A community of European Stars
André: We talked before about the value of this to the person who receives this. If it’s not monetary, one specific value apart from the public recognition is that you become part of a community of European stars. You become part of a community where you can interact with other European stars, both in an analogue and digital way. Let’s think of an analogue way of recognising these individuals, maybe in Brussels. Let’s also think about a digital community that you only have access to when you become a star. When you are in, you are part of a community with other stars in Europe, from sports to music to entertainment to politics but also agents from civil society and from the media and health systems. These people from totally different backgrounds wouldn’t normally ever meet this way. We could create an interesting community whose diversity and work will be very beneficial in discussing the future of Europe and what can be done to improve it.
Hugo: I like the idea a lot. However, we’re currently seeing a rise of disinterest and disillusion regarding Europe and its dynamics. My first question would be – how to make sure people want to be part of this community? People like us, because we work for Europe and on Europe. We certainly would love to get such an opportunity. However, perhaps a grassroots European citizen might not see the appeal or the interest. We should create and work on this interest. Also, what language do we want people to speak? I’m not sure everyone would be fluent in French or English or German. One of the main areas of criticism around Europe and the European Union is its elitism and we should be wary of changing the paradigm.
However, I think the community of stars is a wonderful opportunity and prism to rethink the idea of the community – the idea of the self, the idea of the recognition and perhaps more broadly, the idea of Europe.

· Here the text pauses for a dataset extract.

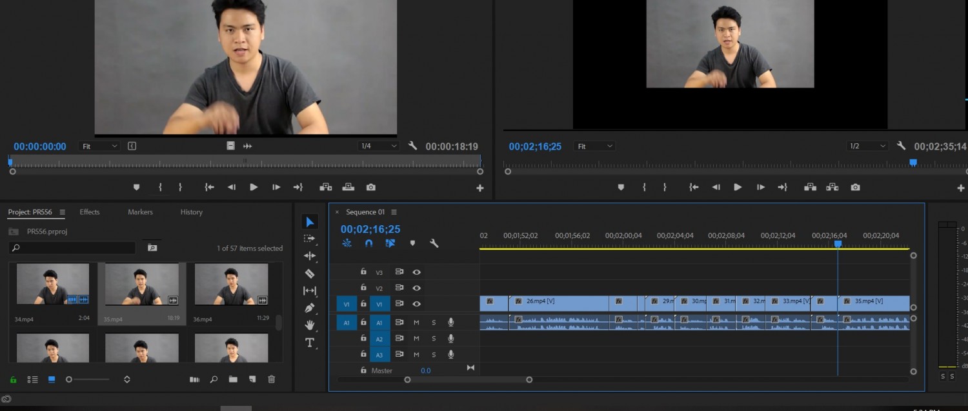Switch to the History tab
The width and height of the screenshot is (968, 411).
(x=191, y=212)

André: The question is how you can make it as inclusive and diverse as possible, with the common denominator being Europe. That’s a challenging thing – so that you are not just creating a bubble of usual suspects. A European politician, an Alsatian baker, someone from SeaWatch helping refugees to safety, a footballer standing up against racism – all these people are eligible to be a European star. That’s why the selection criteria and process are so important. We should make sure that language is not a problem. I have dealt with the issue of the European public space, where language is always a tricky issue. However, with language technology machine translation, you have so many new possibilities. You can be a Greek communicating with a German or with a Latvian without much problem. We should trust that. After all, things are moving very fast.
Hugo Scheubel is currently studying International Affairs at Sciences Po, Paris, specialising on European politics. He grew up in Alsace before conducting a Bachelor’s degree at King’s College London, where he understood how his love for the arts and fiction could be reconciled with politics and international relations. He conducted an internship at the European Cultural Foundation from September to December 2021.
Andre Wilkens grew up in East Berlin and drove in an old Lada to Brussels shortly after the fall of the Berlin Wall to take up an internship at the European Commission. Now he is the director of the European Cultural Foundation, which was set up in 1954 by Robert Schuman and other European stars.
The discussion took place on Zoom and was recorded on 14 January 2022.